**TO DO**:
Copy the data below, swapping "dropdown" for "drop-down menu" and changing nothing else. Leave the pictures out of your copy.

**INPUT MATERIAL**:
================
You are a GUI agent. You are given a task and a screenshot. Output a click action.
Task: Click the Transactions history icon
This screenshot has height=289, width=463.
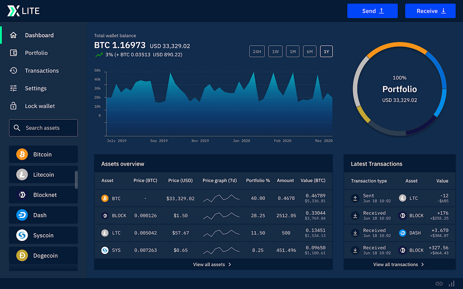click(13, 71)
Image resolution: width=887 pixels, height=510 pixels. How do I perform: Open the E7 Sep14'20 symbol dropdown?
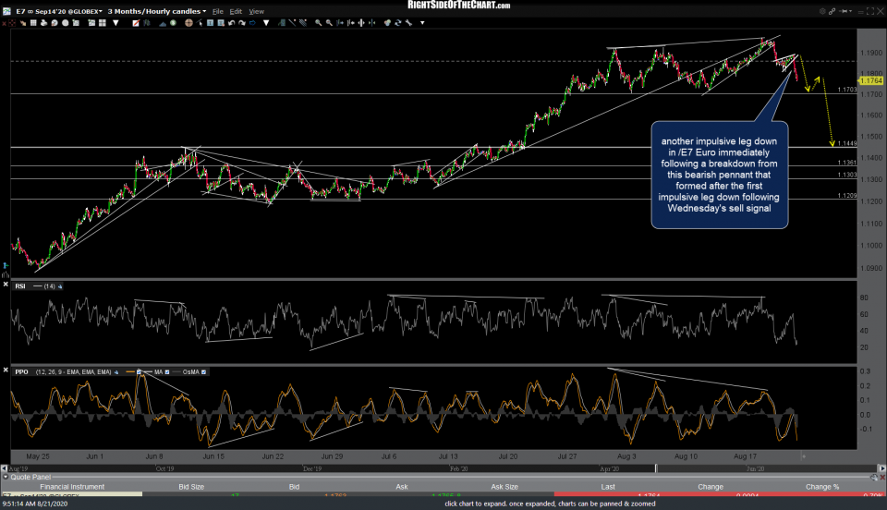(x=54, y=11)
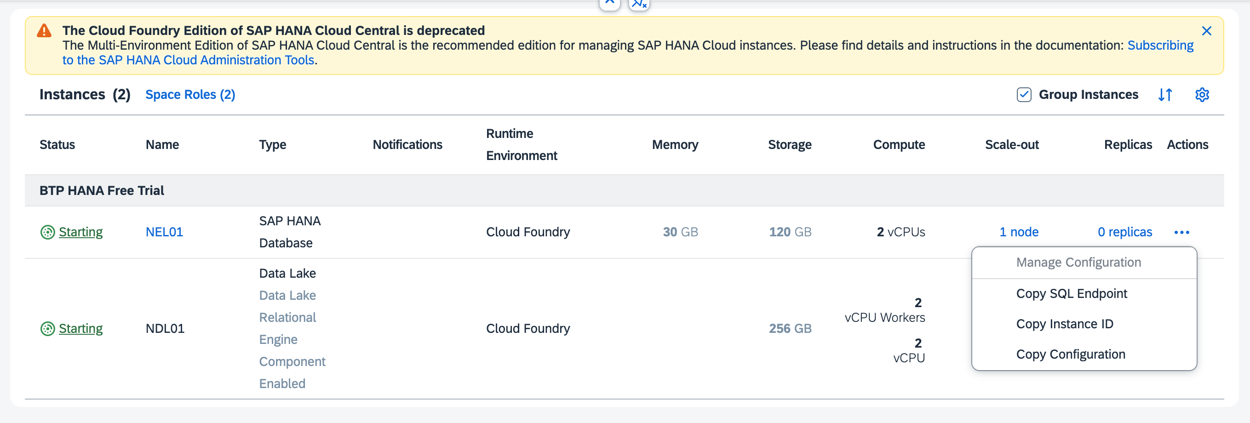Open table settings gear icon
The height and width of the screenshot is (423, 1250).
pos(1201,95)
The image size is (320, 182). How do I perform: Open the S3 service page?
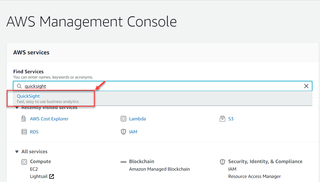pos(231,119)
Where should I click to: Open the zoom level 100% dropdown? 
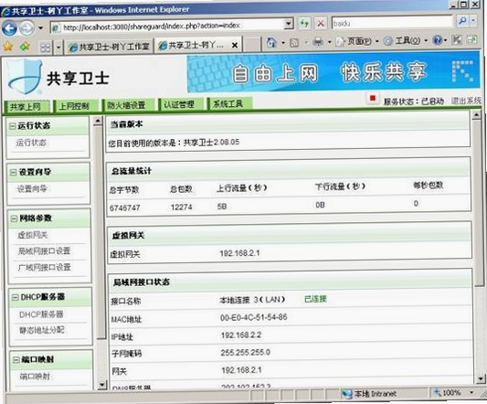pyautogui.click(x=471, y=392)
================
**TASK ANSWER**:
You are a GUI agent. You are given a task and a screenshot. Output a click action.
Task: Click the Transactions history icon
This screenshot has height=289, width=463.
click(13, 71)
Image resolution: width=887 pixels, height=510 pixels. How do I perform: Open the E7 Sep14'20 symbol drop-down menu?
(x=54, y=11)
Open table settings gear icon
The height and width of the screenshot is (423, 1250).
pos(1201,95)
The image size is (320, 182). How do I perform: Open the S3 service page?
pos(231,119)
Where should I click to: Open the zoom level 100% drop-down menu? 
pyautogui.click(x=471, y=392)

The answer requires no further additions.